China May Buy Purchase Up to 5 Million Tonnes of Brazilian Corn in 2023

“China will use Brazil as a competitive point in relation to US corn. Until 2022, China was practically buying corn only from Ukraine and the US.”

Paulo Molinari is the director of the agricultural consultancy Safras & Mercado and a senior consultant specializing in the corn and meat segments.

Molinari is an economist from the Federal University of Paraná and has a postgraduate degree in agribusiness from FAE.

Paulo Molinari, director of the agricultural consultancy Safras & Mercado


AgriBrasilis – What is the reason for the increase in corn consumption for ethanol production and livestock in Brazil? What are the consequences for the market?

Paulo Molinari – Brazil has a gigantic corn production capacity and needs to offer flow conditions for a production that is always growing.

This growing production has always created difficulties in transporting the product to more bordering regions, such as the Midwest and the States of Matopiba (Maranhão, Tocantins, Piauí and Bahia). Corn has always been very cheap in these regions, but difficult to sell.

On the other hand, these are regions of strong extensive livestock production. With the arrival of larger slaughterhouses, the expansion of feedlots became feasible. The region’s cheap corn combined perfectly with this expansion of feedlot livestock.

With cheap corn and expensive fuel options for these regions, the corn – ethanol industry took hold, proving to be a more economically viable alternative than the sugarcane ethanol industry. This happens because of the structure that is necessary to farm sugarcane.

Cheap corn and expensive ethanol are the perfect combination for the industry to set up shop. The DDG (distillation-dried corn grain) finds an outlet in livestock and the production cycle is completed.

Brazilian corn production will always show surpluses because the production expansion capacity is much greater than the speed of increase in demand.

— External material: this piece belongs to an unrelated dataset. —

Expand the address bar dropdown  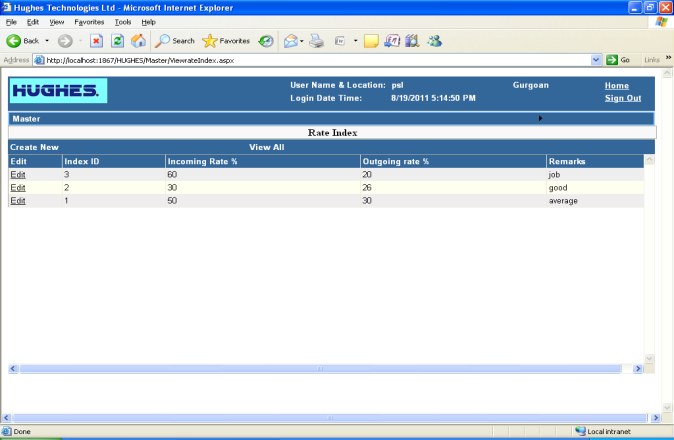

Something between 40 and 50 million tonnes of exportable corn surplus will always be present.

AgriBrasilis – Why are farmers waiting to sell soybeans? Is there enough infrastructure to store the off-season production?

Paulo Molinari – Unfortunately, the Brazilian farmer was not very proactive in selling soybeans in the 2023 harvest. Now, the farmer wants to withhold part of the harvest to wait for new events.

The problem for this scenario is the arrival of the off-season production from July/August, that will have difficulties finding space for storage because of the presence of a lot of soybeans still in storage.

There is no room for a record harvest of soybean and a record off-season harvest at the same year.

AgriBrasilis – What are the alternatives for the problems of logistics infrastructure and storage?

Paulo Molinari – For the current year, there is no solution, apart from silo-bags.

It is necessary for the farmer to be more proactive in selling the 2023 off-season production, anticipating export sales to avoid space problems at harvest time.

AgriBrasilis – Will China continue with the current pace of Brazilian corn purchases in the second half? Why?

Paulo Molinari – China will use Brazil as a competitive point in relation to US corn. Until 2022, China practically bought corn only from Ukraine and the US.

Now, with a better sanitary agreement between China and Brazil, the doors are wide open for China. Also, Brazilian corn is well accepted throughout the global market.

China will indeed participate in the Brazilian market, acquiring something between 2 and 5 million tonnes of corn in 2023.

However, we must remember that when China buys Brazilian corn, it reduces demand for US corn, and this drops prices on the Chicago Board of Trade – CBOT. This is important because prices in Brazil are set by the CBOT.

AgriBrasilis – Did Chinese corn purchases from Brazil change the dynamics of the market?

Paulo Molinari – No. The normal export dynamics still applies, as is the case for any destination. There is no change in insurance premium or prices, nothing like that. The math here is the same for any buyer.

What really changes market dynamics are production losses, such as those that occurred in Europe in 2022.

What happens is that China opened another corn supplier and will participate in the proportion it needs.

It is also important to remember that China has been having record harvests each year and its supply profile is changing.